O governo dos Estados Unidos avalia ampliar os métodos de execução para condenados à pena de morte, incluindo fuzilamento, eletrocussão e asfixia por gás. A proposta foi apresentada pelo Departamento de Justiça, que apontou dificuldades na obtenção dos medicamentos usados nas injeções letais, hoje o método mais comum no país.
A medida cumpre uma promessa do presidente Donald Trump, que já havia retomado execuções federais em seu primeiro mandato após duas décadas de interrupção. Agora, a nova diretriz busca não apenas restabelecer a pena de morte em larga escala, mas também diversificar as formas de aplicação, segundo o relatório oficial.
De acordo com o Departamento de Justiça, a intenção é acelerar processos e ampliar o uso da pena capital para crimes considerados mais graves, como terrorismo e assassinatos de policiais. A decisão também reverte medidas adotadas na gestão de Joe Biden, que havia imposto restrições às execuções federais.

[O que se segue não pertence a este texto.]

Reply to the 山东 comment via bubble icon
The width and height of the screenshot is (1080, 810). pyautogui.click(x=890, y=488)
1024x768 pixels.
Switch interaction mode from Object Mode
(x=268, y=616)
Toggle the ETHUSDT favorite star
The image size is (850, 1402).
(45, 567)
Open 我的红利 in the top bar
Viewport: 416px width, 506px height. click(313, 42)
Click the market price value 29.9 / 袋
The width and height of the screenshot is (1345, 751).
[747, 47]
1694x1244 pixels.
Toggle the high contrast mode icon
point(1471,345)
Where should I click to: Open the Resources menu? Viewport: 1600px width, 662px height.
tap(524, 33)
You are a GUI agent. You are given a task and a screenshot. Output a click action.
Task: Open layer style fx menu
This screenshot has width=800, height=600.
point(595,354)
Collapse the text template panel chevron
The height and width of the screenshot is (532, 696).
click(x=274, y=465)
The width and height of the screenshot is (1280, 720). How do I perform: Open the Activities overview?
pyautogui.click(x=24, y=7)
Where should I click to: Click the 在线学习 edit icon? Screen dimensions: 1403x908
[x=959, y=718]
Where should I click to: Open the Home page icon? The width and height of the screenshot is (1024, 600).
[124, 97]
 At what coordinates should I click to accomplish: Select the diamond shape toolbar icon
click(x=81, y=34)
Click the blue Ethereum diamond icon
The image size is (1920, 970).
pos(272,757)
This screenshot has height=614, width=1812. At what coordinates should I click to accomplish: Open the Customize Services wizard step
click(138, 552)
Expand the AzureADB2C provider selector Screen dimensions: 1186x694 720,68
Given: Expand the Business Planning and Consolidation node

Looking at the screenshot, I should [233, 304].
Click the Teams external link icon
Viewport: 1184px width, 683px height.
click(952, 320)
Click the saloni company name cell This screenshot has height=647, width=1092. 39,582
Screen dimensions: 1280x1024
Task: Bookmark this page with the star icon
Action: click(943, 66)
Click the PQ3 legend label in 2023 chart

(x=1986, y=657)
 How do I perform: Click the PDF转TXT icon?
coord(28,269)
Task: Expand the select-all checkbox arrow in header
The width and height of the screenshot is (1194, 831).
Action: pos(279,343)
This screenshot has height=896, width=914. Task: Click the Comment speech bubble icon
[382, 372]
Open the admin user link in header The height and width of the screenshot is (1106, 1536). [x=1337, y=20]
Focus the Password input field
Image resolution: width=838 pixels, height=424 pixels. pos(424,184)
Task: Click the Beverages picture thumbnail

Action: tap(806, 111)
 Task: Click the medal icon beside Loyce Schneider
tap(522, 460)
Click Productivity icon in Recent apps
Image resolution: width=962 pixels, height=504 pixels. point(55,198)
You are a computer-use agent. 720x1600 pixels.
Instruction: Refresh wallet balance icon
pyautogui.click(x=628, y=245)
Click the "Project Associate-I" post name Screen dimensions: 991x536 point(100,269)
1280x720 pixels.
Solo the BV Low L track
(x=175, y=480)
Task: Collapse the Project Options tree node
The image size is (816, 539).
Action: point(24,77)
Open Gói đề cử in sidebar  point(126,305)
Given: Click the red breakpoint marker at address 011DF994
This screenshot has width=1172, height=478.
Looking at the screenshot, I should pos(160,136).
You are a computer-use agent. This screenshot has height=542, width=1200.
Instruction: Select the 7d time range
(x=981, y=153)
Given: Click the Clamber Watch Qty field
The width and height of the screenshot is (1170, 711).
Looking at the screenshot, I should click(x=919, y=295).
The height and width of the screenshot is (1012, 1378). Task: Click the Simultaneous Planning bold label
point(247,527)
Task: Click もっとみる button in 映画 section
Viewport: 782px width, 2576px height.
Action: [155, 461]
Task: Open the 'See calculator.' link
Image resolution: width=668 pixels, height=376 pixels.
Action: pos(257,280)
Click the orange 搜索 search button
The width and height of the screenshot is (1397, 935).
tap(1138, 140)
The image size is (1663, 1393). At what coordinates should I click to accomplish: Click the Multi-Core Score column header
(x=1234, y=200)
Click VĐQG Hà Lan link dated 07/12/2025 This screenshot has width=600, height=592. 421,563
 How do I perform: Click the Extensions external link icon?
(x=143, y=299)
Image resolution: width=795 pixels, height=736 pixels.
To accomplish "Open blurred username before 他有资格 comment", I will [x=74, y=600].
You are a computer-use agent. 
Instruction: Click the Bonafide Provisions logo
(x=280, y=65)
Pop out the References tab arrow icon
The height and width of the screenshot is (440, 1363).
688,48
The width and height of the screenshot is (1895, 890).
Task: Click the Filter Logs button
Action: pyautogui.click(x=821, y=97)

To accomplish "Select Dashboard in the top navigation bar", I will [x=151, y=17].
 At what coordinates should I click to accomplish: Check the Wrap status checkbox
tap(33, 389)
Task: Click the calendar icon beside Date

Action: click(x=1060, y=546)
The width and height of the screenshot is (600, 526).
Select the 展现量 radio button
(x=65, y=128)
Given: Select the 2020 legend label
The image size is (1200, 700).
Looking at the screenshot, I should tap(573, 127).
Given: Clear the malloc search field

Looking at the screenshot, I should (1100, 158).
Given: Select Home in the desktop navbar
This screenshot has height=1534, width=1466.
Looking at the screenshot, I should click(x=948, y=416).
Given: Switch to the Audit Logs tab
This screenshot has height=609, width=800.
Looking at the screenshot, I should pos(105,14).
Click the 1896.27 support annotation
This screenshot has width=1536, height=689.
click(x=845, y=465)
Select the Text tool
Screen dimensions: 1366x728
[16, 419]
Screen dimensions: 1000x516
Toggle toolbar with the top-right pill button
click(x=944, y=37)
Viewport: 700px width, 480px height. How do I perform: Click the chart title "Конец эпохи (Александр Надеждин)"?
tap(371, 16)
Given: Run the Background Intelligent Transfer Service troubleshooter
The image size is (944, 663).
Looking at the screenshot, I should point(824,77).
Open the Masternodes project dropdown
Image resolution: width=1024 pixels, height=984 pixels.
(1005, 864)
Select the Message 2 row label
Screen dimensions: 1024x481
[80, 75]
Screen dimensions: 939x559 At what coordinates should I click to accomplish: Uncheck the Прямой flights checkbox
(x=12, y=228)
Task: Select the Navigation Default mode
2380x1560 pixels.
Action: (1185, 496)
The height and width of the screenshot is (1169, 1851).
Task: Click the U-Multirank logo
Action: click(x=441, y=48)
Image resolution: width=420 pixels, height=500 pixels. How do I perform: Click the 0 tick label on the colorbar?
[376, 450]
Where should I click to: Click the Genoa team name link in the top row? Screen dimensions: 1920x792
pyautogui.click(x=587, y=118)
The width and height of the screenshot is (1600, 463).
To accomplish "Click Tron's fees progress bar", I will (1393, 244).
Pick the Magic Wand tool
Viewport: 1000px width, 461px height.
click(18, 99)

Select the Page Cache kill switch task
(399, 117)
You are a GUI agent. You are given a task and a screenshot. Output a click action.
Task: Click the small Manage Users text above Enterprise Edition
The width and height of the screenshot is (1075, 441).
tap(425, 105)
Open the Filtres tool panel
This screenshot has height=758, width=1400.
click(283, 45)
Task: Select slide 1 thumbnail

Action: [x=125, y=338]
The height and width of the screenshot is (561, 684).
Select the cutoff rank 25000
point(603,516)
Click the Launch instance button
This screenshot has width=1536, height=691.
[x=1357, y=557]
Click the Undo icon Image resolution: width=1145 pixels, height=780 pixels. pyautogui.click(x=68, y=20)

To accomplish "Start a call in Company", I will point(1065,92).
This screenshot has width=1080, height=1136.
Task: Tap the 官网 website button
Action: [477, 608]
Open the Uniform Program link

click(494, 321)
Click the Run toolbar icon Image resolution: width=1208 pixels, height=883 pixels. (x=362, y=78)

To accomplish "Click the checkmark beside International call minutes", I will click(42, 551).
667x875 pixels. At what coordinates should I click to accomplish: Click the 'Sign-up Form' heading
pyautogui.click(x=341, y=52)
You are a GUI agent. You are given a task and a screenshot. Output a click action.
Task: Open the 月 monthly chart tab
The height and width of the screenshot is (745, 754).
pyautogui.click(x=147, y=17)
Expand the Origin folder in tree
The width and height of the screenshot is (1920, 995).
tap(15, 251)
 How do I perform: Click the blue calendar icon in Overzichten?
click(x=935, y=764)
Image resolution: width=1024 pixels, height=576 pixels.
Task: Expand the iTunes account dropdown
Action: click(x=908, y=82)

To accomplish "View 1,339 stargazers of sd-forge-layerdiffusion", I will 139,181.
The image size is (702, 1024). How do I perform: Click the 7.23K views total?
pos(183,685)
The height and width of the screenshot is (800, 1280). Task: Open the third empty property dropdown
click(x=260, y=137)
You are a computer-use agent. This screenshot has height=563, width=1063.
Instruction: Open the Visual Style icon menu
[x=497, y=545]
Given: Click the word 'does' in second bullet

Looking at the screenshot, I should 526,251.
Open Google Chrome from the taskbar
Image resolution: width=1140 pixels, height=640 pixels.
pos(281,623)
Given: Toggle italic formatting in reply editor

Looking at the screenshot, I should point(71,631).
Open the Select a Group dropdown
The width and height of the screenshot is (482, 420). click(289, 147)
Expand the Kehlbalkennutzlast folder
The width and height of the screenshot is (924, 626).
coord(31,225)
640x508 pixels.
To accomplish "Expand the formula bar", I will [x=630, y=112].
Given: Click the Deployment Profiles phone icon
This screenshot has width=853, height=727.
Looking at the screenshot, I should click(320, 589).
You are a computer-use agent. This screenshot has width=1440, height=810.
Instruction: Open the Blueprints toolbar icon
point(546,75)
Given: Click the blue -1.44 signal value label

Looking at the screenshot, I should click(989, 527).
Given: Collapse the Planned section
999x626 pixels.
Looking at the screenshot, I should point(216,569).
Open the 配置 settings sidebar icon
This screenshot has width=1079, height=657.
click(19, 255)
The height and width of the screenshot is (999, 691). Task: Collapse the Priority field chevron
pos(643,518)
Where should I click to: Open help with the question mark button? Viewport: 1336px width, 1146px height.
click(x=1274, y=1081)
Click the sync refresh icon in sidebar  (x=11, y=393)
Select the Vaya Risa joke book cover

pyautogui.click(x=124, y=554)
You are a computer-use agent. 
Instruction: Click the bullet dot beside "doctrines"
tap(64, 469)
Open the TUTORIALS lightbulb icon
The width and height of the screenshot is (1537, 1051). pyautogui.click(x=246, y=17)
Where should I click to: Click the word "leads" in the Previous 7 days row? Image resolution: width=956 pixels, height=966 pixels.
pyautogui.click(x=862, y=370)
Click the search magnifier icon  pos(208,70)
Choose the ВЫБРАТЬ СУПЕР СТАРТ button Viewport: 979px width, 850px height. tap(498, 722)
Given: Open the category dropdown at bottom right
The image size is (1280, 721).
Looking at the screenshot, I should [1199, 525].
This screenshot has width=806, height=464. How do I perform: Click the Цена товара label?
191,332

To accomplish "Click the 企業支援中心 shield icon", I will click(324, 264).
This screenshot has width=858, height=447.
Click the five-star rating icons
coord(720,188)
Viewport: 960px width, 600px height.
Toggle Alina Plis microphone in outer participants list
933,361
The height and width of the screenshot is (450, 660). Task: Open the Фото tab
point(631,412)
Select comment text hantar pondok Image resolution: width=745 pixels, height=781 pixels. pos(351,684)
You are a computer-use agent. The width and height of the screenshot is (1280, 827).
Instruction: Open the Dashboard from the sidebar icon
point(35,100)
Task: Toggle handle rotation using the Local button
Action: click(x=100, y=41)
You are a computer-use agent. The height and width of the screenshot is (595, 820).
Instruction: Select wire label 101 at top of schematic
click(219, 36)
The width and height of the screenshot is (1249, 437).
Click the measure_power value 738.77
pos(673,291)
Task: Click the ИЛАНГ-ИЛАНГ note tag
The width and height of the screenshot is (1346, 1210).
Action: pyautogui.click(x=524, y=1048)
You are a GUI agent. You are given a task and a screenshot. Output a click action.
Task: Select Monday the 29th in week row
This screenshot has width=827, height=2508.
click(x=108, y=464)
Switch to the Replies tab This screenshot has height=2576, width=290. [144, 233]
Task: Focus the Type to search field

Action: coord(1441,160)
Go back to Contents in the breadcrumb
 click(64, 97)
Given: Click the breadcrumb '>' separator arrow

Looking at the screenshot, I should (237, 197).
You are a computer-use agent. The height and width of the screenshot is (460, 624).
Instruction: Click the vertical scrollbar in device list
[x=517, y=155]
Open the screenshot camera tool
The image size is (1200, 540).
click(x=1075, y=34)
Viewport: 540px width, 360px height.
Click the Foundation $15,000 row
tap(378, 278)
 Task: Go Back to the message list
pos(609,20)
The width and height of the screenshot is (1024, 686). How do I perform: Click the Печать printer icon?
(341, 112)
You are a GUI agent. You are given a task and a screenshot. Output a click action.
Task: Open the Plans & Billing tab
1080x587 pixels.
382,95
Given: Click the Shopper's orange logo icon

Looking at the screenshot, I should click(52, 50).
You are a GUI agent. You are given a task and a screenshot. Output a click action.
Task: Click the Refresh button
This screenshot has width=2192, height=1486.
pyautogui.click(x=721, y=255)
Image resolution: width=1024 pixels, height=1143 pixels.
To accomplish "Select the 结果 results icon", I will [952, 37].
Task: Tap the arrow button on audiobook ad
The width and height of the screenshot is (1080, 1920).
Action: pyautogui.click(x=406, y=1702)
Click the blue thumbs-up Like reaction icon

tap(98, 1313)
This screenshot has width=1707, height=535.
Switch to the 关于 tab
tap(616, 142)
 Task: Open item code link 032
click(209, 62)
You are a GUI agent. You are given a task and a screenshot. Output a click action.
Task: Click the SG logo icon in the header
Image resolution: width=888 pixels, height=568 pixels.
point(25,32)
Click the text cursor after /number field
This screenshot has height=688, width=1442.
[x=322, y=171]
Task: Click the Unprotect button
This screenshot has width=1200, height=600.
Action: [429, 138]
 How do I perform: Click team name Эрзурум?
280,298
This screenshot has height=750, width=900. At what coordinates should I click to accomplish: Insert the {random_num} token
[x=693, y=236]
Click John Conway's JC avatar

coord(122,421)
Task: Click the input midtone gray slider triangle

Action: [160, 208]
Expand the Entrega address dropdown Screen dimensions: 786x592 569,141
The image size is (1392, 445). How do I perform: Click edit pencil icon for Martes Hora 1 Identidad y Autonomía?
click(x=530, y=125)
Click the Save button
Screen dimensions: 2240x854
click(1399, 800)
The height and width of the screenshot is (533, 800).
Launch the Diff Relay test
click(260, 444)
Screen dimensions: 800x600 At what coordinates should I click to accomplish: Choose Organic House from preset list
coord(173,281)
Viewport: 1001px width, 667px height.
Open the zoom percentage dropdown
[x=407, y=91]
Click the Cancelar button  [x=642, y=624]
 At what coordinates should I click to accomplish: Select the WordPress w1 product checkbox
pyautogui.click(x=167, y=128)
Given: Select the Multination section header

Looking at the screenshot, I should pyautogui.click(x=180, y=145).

O debate ganhou força após um caso recente na Carolina do Sul, onde um condenado foi executado por fuzilamento pela primeira vez em anos. O episódio reacendeu discussões sobre os métodos utilizados e os limites éticos da pena de morte. Especialistas apontam que a mudança pode intensificar críticas internacionais e aprofundar divisões dentro do próprio país sobre o tema.